I expand that to explain past sustainable withdrawal rates (for inflation-adjusted withdrawals over a 30-year period and using a 60/40 asset allocation of large-capitalization stocks and 10-year government bonds) using retirement date market valuation levels, and dividend and bond yields. I then use the fitted regression model from the past historical data to also predict the maximum sustainable withdrawal rates for retirees in more recent years. Figure 4 shows two things: first that the regression model provides estimates that fit the historical data pretty well, and second the continued predictions from the regression model for the sustainable withdrawal rates of more recent retirees. Again, though we do not know the path of the blue curve in recent years because we don’t have enough data, I can make these predictions with the red curve by including the values of market conditions for more recent retirement dates. Figure 4 tells the story:  

With this approach, the news for recent retirees is not good. The 4 percent withdrawal rate rule cannot be considered as safe for U.S. retirees in recent years when stock market valuations have been at historical highs and the dividend yield has been at historical lows. Despite the peak for PE10 in 2000, I find that sustainable withdrawal rates may continue to decline after 2000 as the continued falling dividend yields and bond yields offset falling earnings-valuation levels. The model predicts sustainable withdrawal rates falling below three percent since 1999, and even below two percent since 2003.

I do hope that withdrawal rates in recent years will not actually fall this low. In the past 15 years, financial markets have really been sailing in uncharted waters. We have never experienced such high valuation multiples and such low dividend yields. This makes it difficult for the model to make predictions for withdrawal rates, as it must make predictions outside the range of historical observation. I think the real lesson from this exercise is that using a 4% withdrawal rate from a portfolio of risky assets is not as safe as the historical outcomes would lead us to believe.

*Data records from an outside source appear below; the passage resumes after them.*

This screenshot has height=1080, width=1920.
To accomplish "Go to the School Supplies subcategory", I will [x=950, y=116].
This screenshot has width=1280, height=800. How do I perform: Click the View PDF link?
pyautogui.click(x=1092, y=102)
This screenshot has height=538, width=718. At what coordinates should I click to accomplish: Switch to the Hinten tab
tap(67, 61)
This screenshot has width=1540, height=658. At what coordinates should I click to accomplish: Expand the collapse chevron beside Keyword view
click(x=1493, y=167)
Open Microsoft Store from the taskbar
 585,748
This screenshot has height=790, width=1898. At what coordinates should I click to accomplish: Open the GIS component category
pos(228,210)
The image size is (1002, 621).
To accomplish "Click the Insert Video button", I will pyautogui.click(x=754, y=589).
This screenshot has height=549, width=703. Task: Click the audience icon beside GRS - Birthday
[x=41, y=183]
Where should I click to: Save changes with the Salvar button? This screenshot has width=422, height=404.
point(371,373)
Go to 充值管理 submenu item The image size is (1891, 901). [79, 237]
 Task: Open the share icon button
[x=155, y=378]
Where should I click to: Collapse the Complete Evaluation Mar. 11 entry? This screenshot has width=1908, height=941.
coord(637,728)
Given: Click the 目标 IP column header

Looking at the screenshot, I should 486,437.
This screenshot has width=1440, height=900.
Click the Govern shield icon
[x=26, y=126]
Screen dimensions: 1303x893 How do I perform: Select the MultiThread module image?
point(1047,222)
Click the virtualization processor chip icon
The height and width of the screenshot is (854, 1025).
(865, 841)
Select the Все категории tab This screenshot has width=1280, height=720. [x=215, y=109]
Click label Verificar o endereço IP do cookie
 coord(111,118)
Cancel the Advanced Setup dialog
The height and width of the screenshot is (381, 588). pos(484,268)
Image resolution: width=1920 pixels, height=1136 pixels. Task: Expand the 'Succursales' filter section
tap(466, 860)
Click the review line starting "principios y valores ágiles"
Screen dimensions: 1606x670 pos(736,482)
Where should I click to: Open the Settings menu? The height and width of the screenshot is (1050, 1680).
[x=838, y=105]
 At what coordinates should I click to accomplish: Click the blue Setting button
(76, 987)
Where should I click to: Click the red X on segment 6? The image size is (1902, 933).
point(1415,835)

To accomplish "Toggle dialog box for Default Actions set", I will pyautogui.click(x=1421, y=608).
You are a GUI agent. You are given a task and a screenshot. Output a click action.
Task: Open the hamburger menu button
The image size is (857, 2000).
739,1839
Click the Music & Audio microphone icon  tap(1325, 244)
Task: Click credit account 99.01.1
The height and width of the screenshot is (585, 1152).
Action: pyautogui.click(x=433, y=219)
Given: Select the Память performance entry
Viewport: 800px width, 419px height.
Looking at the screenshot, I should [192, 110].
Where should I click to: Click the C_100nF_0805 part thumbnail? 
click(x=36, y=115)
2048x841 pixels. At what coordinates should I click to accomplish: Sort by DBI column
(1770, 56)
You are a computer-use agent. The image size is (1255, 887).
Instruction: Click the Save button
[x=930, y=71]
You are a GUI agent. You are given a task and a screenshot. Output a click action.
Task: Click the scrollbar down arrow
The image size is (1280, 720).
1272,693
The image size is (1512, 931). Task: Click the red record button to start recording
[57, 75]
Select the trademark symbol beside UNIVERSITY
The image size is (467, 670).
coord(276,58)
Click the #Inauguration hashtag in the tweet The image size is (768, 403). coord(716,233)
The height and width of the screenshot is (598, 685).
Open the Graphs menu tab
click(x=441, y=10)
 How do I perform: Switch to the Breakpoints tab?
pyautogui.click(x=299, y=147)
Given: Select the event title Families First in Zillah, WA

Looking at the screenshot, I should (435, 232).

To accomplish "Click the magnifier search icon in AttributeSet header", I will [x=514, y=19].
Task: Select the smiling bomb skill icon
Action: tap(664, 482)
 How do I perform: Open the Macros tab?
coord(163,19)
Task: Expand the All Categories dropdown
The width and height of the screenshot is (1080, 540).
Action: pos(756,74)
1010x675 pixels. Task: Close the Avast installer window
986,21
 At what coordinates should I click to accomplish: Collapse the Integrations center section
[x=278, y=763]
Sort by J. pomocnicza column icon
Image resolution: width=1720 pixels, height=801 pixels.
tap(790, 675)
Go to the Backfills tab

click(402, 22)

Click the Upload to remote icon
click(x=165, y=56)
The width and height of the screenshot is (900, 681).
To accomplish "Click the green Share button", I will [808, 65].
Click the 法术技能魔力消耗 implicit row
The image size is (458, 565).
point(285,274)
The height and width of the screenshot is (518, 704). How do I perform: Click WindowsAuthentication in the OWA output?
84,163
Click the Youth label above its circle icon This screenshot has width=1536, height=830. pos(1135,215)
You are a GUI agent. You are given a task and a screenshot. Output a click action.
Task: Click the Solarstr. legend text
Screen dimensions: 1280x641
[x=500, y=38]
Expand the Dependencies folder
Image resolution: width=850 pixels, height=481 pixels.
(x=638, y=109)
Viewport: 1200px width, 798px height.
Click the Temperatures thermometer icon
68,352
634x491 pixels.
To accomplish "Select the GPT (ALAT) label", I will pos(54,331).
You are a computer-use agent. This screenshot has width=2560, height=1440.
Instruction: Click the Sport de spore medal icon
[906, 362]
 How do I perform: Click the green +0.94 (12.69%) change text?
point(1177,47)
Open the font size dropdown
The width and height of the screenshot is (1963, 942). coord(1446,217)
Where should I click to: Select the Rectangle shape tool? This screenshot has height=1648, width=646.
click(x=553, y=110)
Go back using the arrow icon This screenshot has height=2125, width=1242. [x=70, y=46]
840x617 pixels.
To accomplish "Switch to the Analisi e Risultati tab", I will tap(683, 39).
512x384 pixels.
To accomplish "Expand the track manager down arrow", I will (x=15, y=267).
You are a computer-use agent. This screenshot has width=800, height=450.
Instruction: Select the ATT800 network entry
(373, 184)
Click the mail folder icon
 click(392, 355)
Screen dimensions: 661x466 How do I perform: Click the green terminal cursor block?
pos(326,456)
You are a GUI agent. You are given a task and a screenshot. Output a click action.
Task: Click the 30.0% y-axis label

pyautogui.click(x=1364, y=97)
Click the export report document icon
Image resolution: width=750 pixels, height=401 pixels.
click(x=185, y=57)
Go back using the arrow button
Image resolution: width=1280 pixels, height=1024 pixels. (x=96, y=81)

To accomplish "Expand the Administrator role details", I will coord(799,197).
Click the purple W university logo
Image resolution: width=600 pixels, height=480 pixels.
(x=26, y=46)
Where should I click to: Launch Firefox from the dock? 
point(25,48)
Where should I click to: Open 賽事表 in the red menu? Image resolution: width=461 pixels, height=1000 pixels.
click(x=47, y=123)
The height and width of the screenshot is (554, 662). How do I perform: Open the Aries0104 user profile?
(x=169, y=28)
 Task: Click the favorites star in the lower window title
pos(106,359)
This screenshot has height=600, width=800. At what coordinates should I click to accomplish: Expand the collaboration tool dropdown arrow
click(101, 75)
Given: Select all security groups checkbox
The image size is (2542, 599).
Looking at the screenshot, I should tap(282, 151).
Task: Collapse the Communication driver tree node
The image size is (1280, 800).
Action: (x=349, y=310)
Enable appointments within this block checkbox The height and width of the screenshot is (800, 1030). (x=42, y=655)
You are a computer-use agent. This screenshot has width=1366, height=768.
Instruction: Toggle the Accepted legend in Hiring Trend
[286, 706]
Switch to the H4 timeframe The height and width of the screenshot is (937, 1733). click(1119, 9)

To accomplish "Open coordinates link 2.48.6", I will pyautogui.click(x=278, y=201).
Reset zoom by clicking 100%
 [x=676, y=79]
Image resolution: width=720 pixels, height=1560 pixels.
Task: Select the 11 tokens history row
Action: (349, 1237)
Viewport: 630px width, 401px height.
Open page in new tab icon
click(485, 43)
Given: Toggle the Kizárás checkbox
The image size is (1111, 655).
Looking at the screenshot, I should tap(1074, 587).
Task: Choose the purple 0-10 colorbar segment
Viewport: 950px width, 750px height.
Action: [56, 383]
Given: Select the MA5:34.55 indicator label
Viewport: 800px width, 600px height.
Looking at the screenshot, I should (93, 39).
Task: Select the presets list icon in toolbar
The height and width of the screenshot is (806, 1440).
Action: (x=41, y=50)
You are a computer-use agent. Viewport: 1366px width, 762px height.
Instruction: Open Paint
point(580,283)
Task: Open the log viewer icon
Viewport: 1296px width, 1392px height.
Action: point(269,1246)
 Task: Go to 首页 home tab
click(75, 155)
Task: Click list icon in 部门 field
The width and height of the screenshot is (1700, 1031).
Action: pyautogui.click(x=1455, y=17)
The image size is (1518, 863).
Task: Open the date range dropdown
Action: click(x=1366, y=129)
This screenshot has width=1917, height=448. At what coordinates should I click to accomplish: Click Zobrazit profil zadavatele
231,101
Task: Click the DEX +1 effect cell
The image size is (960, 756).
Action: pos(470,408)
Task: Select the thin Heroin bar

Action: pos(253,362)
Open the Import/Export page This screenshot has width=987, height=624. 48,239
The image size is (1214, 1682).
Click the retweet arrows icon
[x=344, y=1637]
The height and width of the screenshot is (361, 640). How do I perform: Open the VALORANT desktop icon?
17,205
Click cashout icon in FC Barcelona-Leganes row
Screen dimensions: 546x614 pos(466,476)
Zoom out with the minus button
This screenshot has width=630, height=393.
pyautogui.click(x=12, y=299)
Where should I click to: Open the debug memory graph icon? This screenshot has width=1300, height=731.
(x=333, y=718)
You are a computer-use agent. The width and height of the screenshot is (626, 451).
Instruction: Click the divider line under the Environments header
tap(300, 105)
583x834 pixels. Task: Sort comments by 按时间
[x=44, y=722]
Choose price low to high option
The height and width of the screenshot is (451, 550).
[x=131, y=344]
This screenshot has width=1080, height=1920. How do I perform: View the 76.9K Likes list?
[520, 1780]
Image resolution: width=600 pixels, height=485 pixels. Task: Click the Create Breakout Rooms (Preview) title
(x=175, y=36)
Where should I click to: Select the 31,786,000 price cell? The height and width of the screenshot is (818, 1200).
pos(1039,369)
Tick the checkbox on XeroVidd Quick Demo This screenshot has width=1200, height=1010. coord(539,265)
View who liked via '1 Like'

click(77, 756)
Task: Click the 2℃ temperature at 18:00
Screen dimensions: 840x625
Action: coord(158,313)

More generally, can retirees have any inclination for whether they are retiring at a time which will allow for a relatively high or low withdrawal rate? I think so. Retirement date market return sources provide a tool to help predict how much retirees can sustainably withdraw from their portfolios. The relationship between these variables and withdrawal rates is stronger than what had first caught Campbell and Shiller’s attention regarding 10-year stock returns. The predictive power is far from perfect, and readers must ultimately judge this matter for themselves, but in my view the model fit is explained by a theoretically sound relationship that is likely to remain relevant in the future.